_Extracted data_
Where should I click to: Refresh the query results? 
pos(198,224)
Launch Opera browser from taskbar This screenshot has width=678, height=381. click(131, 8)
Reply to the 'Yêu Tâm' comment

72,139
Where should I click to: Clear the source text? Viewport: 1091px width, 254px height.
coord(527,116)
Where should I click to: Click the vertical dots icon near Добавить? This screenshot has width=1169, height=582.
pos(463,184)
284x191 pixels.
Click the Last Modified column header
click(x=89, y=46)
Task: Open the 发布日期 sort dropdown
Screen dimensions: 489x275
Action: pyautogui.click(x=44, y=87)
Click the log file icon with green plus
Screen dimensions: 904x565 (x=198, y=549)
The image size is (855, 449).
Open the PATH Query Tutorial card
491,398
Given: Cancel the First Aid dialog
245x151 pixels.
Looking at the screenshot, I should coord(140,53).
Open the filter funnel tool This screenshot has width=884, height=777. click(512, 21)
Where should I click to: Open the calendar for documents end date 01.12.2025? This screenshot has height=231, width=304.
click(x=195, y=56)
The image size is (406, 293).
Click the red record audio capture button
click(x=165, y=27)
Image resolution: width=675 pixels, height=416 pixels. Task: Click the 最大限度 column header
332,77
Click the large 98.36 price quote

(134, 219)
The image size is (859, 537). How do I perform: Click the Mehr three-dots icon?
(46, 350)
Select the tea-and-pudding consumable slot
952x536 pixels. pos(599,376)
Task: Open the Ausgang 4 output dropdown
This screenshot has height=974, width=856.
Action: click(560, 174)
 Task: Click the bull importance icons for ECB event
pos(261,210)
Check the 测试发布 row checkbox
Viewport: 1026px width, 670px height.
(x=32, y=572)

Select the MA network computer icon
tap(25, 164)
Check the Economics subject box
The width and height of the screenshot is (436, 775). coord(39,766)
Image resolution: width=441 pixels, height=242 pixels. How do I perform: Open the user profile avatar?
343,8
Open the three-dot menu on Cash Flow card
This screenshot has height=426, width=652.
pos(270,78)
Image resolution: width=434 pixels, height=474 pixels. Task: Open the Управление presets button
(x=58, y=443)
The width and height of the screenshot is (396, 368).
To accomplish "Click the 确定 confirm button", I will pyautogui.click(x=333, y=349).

_Exercise_
Hand back the listing exactly. Include every line.

_Response for this exercise_
Where should I click to: Refresh the query results? 
pos(198,224)
Launch Opera browser from taskbar This screenshot has width=678, height=381. click(131, 8)
Reply to the 'Yêu Tâm' comment

72,139
Where should I click to: Clear the source text? Viewport: 1091px width, 254px height.
coord(527,116)
Where should I click to: Click the vertical dots icon near Добавить? This screenshot has width=1169, height=582.
pos(463,184)
284x191 pixels.
Click the Last Modified column header
click(x=89, y=46)
Task: Open the 发布日期 sort dropdown
Screen dimensions: 489x275
Action: pyautogui.click(x=44, y=87)
Click the log file icon with green plus
Screen dimensions: 904x565 (x=198, y=549)
The image size is (855, 449).
Open the PATH Query Tutorial card
491,398
Given: Cancel the First Aid dialog
245x151 pixels.
Looking at the screenshot, I should coord(140,53).
Open the filter funnel tool This screenshot has width=884, height=777. click(512, 21)
Where should I click to: Open the calendar for documents end date 01.12.2025? This screenshot has height=231, width=304.
click(x=195, y=56)
The image size is (406, 293).
Click the red record audio capture button
click(x=165, y=27)
Image resolution: width=675 pixels, height=416 pixels. Task: Click the 最大限度 column header
332,77
Click the large 98.36 price quote

(134, 219)
The image size is (859, 537). How do I perform: Click the Mehr three-dots icon?
(46, 350)
Select the tea-and-pudding consumable slot
952x536 pixels. pos(599,376)
Task: Open the Ausgang 4 output dropdown
This screenshot has height=974, width=856.
Action: click(560, 174)
 Task: Click the bull importance icons for ECB event
pos(261,210)
Check the 测试发布 row checkbox
Viewport: 1026px width, 670px height.
(x=32, y=572)

Select the MA network computer icon
tap(25, 164)
Check the Economics subject box
The width and height of the screenshot is (436, 775). coord(39,766)
Image resolution: width=441 pixels, height=242 pixels. How do I perform: Open the user profile avatar?
343,8
Open the three-dot menu on Cash Flow card
This screenshot has height=426, width=652.
pos(270,78)
Image resolution: width=434 pixels, height=474 pixels. Task: Open the Управление presets button
(x=58, y=443)
The width and height of the screenshot is (396, 368).
To accomplish "Click the 确定 confirm button", I will pyautogui.click(x=333, y=349).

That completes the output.